Because you’re not done tormenting yourself yet:

- Formalize IP derivation (e.g. mkIp using location/subnet/role bits).
- Define exact precedence rules for:

  - HM module merge order
  - NixOS module composition from policy and system configs

- Define a small ACL capability vocabulary:

  - `ssh`, `sudo`, `manage-services`, `mount-nfs`, `read-media`, `scrape-metrics`, etc.

- Define how “upstream/downstream” tags automatically:

  - wire DHCP relays over WG
  - configure Knot + Unbound correctly

- Add validation:

  - error on users referenced in locations but missing from `policy.users`
  - error on groups referenced but missing from `policy.groups`
  - warn when `adminWorkstation` has random non-admin users unless explicitly allowed

## 11. Putting It All Together!

Metanix needs to turn the meta.nix file and whatever it might include into full, valid NixOS configurations. It does this in multiple stages.
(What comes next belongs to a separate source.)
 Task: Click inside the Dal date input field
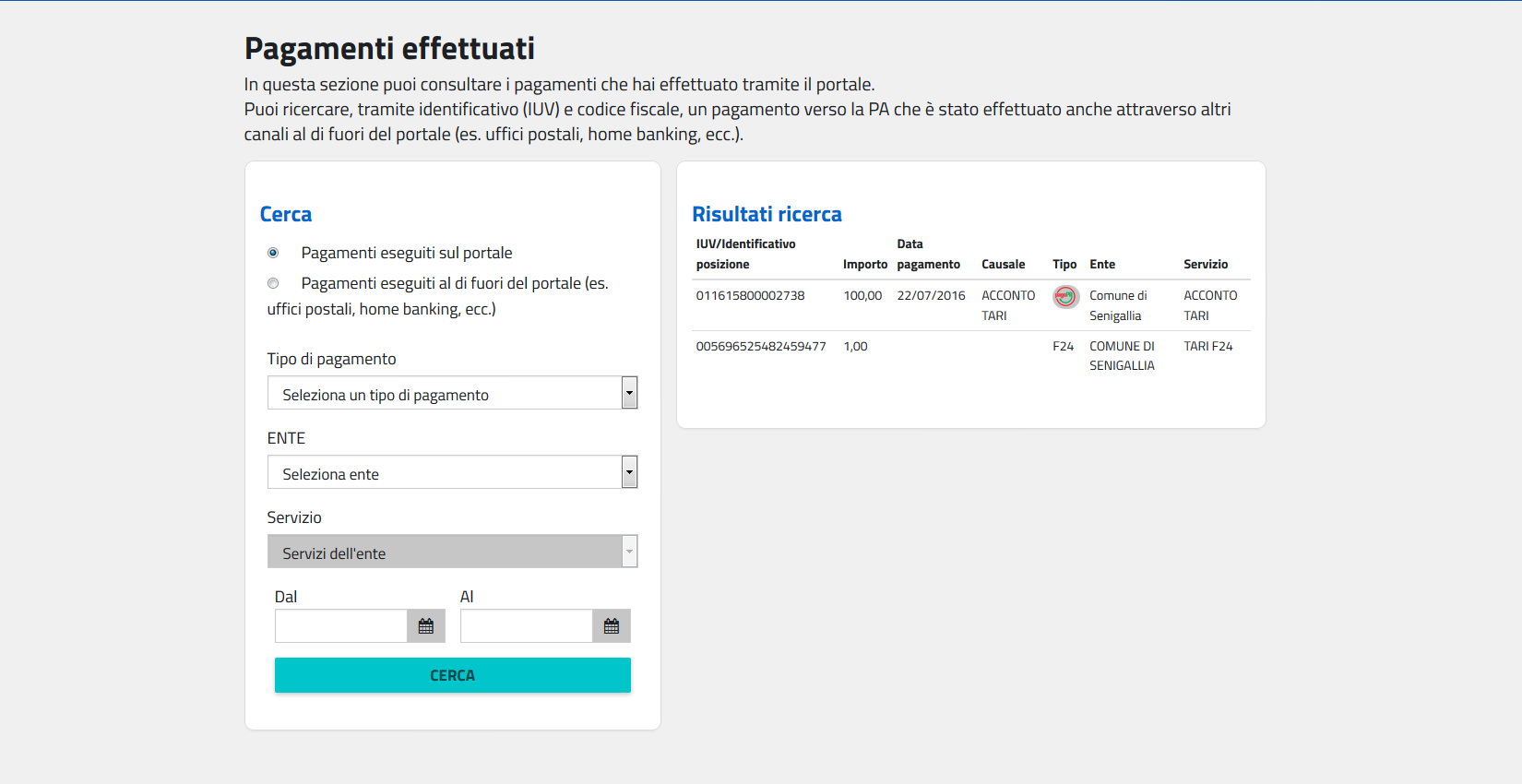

1. Compiler - This parses the meta.nix, generates "facts" such as IP addresses, IDs, zones, hostnames, and so forth, and produces an internal attribute set/dictionary.

2. Dictionary - This carries what is supposed to be all the specifics of what Metanix should generate in terms of configuration to be consumed by emitters.

3. Emitters?!?!?!! - Emitters are bits of Nix libraries and modules used to use the dictionary and expand it into protocol, service, or system specifics. Ultimately the emitters are what actually turn the meta.nix information processed by the compiler into actual chunks of NixOS configuration.

4. Processor - This zips all the generated NixOS/home-manager configuration snippets into the actual flake outputs that will be used by tools like nixos-rebuild or, preferably, deploy-rs.